• _Exercise text_:
################

Sunday, November 28, 2004

Vioxx: What would Gandhi do?

An interesting report from AP (here via CNN) tells how 12 states have by-passed FDA judgment and decided for themselves which drugs are safe and effective and therefore which they are willing to shell out their portion of the billions of dollars spent on prescription drugs by federal and state governments. Using information from the scientific literature the twelve state cooperative venture, called the Drug Effectiveness Review Project, recommended to its members that Vioxx be considered for reimbursement removal two years ago. Washington and Oregon did so in early 2002. Missouri took another tack:
Missouri applied the Vioxx warning to a computer program that in fewer than three seconds judges whether the state should pay for prescriptions, said George Oestreich, the program director.

After that, when a pharmacist tapped in prescription information, the computer program knew to block payment for Vioxx if the patient had a history of cardiovascular disease or if the prescribed dose was higher than 25 milligrams and was to be taken longer than five days.

In those cases, an electronic message would flash the answer back to the pharmacy: Missouri won't pay.

################

• _Data to examine_:
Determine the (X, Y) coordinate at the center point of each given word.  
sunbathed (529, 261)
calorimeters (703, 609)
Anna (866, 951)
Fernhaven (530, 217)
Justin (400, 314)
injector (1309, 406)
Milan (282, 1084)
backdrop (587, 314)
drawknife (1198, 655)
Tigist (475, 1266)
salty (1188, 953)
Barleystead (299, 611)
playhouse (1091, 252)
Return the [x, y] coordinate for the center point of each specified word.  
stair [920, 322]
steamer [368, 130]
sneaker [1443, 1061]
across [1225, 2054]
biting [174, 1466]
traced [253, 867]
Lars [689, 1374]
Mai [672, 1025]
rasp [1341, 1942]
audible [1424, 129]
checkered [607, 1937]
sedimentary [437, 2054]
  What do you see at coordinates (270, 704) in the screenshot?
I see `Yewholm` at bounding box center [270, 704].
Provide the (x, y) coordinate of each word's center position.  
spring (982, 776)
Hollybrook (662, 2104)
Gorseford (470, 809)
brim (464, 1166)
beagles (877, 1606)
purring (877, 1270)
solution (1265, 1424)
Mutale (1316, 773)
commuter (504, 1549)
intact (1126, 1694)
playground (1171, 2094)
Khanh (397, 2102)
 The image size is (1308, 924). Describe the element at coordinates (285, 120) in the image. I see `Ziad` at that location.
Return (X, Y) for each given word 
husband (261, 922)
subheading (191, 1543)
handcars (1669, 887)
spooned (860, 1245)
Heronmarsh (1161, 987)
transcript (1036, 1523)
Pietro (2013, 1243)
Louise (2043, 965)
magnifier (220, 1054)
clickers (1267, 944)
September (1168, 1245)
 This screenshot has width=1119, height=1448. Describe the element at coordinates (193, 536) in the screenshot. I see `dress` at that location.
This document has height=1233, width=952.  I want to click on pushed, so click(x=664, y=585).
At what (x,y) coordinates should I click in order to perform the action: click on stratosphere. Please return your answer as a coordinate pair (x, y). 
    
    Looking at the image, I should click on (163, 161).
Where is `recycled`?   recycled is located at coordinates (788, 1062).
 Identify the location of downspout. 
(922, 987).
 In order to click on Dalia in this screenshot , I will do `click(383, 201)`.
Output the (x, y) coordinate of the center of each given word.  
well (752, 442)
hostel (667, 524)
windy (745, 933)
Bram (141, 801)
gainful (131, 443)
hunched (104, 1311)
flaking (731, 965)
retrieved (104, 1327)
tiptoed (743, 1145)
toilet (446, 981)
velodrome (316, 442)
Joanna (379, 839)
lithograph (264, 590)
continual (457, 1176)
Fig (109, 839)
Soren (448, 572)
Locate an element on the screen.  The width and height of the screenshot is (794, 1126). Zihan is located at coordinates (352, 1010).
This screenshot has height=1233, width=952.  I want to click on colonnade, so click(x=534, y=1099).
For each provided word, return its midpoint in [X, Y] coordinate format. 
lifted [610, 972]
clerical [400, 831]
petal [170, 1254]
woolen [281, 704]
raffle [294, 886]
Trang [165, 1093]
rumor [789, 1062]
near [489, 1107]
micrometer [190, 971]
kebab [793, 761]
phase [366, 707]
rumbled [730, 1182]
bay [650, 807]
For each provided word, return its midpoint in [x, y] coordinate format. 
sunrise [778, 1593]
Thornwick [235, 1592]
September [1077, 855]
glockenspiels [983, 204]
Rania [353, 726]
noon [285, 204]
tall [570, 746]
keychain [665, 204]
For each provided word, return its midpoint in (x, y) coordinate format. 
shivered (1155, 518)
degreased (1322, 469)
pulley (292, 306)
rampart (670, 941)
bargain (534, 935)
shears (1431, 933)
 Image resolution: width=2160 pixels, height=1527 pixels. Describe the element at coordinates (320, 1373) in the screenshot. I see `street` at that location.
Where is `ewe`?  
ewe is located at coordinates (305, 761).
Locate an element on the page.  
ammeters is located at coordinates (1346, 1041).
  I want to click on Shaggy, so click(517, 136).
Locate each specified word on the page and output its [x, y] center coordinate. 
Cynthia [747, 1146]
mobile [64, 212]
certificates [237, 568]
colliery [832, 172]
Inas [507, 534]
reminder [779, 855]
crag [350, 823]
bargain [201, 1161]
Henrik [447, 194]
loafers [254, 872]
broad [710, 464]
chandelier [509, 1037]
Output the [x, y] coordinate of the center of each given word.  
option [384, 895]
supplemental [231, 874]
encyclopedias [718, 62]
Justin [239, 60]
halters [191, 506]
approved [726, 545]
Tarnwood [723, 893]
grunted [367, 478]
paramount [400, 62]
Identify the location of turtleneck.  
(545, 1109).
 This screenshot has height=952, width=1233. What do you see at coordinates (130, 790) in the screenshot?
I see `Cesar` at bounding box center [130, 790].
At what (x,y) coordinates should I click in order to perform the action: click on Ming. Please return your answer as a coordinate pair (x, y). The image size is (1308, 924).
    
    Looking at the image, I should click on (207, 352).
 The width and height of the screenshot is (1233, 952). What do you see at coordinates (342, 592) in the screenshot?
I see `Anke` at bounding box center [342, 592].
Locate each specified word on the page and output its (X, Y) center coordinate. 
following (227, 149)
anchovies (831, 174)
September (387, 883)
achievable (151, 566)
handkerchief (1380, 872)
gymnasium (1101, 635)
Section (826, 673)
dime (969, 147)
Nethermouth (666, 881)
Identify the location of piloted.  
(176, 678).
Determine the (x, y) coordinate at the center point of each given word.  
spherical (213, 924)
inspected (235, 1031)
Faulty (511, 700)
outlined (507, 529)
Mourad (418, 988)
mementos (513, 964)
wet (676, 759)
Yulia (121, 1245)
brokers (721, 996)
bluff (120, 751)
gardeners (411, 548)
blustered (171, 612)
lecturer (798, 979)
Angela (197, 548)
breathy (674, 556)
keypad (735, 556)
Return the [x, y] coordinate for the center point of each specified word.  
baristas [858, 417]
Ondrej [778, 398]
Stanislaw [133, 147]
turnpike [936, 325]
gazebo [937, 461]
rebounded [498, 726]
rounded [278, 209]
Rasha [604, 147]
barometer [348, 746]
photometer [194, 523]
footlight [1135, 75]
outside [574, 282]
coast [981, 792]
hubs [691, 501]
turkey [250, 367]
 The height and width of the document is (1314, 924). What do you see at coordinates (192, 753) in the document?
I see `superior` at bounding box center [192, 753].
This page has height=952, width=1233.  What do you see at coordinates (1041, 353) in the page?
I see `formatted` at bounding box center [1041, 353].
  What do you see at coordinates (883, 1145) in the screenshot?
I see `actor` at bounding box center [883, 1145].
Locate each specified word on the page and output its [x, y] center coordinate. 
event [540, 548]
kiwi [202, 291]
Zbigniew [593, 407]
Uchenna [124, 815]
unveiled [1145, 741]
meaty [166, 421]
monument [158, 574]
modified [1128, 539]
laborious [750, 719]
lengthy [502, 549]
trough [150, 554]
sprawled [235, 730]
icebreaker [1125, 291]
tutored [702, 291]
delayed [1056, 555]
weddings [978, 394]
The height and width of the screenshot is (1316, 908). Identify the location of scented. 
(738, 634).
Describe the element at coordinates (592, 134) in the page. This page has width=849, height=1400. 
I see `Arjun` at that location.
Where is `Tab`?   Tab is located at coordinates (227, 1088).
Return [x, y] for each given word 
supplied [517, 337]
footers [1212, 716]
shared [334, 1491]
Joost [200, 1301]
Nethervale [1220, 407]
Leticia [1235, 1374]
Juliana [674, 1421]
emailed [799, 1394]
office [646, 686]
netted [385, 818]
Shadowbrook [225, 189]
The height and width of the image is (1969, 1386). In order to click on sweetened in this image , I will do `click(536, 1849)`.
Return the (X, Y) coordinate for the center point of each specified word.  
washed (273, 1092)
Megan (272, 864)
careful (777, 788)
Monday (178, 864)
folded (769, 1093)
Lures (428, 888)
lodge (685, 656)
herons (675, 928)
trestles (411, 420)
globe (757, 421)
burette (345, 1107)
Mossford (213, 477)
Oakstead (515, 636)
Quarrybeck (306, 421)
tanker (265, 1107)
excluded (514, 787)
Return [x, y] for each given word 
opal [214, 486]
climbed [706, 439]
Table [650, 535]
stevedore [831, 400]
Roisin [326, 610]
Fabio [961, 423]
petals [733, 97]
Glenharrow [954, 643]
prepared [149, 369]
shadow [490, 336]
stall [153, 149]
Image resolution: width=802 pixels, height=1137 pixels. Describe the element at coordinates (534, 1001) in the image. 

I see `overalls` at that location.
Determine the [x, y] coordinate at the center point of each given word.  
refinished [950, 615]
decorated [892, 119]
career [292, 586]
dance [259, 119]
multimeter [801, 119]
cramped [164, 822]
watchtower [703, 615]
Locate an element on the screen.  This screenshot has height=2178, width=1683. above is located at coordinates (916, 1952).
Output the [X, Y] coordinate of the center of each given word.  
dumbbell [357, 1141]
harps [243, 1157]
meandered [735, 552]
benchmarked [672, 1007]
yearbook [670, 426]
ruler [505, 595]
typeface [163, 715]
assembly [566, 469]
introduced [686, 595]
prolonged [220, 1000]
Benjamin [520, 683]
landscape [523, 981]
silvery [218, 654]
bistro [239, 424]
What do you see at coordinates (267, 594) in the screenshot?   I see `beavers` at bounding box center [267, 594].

################

• _What needs to be done_: Please carry the Vioxx post further, starting right after its last sentence. The data comes from a source separate from the Vioxx post.

• _Answer to this exercise_:
Seems like a constructive program. Which brings me to Gandhi.

Many people think of Gandhi as the exemplar of passive resistance. But as Jonathan Schell writes in a book I strongly recommend, The Unconquerable World: Power, Nonviolence, and the Will of the People (Metropolitan/Owl, 2003 and available on Amazon here), Gandhi was anything but passive. His philosophy was quintessentially one of action. In addition to his better known strategy of active non-cooperation, he was an ardent advocate of what he called "the constructive program." If the goal is the betterment of India, why not proceed to it directly? As Schell writes,
Why not pick up a broom and sweep a latrine--as Gandhi in fact did at the first Congress [Party] meeting he attended, in 1915....He frequently suggested, indeed, that the constructive program was as effective a path to political power as noncooperation. Political power, he wrote, would in fact increase in "exact proportion" to success in the constructive effort. (pp 140-141).
Gandhi's goal was not seizure of political power per se but the objectives that political power can help achieve: ending untouchability, cleaning latrines, improving the diet of Indian villagers, improving the lot of Indian women, making peace between Muslims and Hindus (as summarized by Schell, p. 142).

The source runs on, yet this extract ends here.